• Problem requirements:
Reproduce the entries below exactly, but only from the line containing "Toggle wishlist heart" to the line containing "Click the Airbnb", inclusive.

(Records to process Opens)

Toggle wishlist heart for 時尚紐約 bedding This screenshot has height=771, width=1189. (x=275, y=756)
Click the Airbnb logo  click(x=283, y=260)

(Records to process Closes)
(Records to process Opens)

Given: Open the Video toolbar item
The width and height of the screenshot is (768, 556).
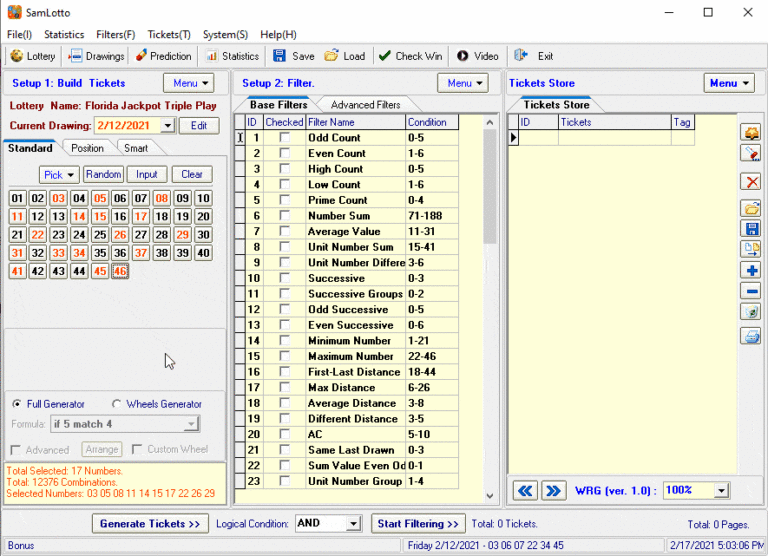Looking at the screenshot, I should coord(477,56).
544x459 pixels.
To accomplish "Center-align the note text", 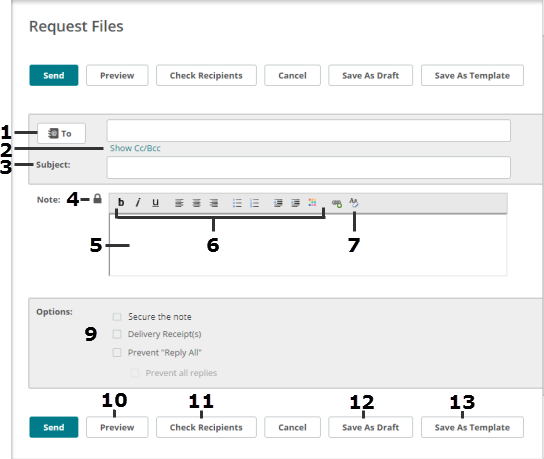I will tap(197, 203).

(Records to process Closes)
(Records to process Opens)

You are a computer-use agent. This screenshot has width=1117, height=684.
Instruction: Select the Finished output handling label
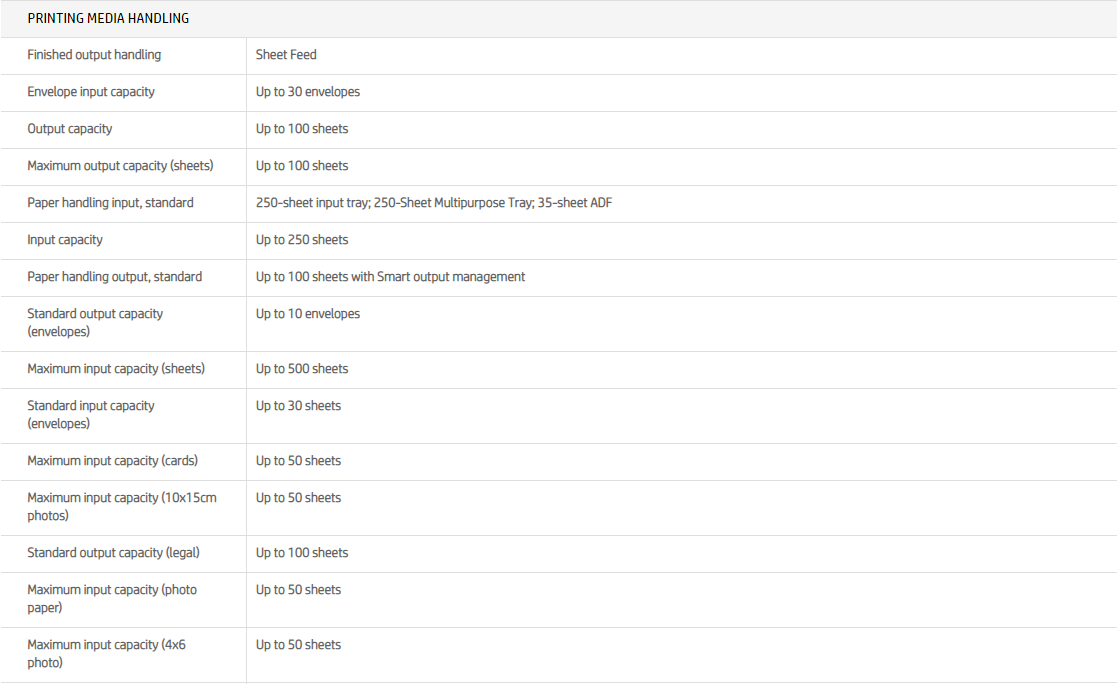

(Records to process Closes)

• Solution for this task:
Toggle wishlist heart for 時尚紐約 bedding This screenshot has height=771, width=1189. (x=275, y=756)
Click the Airbnb logo  click(x=283, y=260)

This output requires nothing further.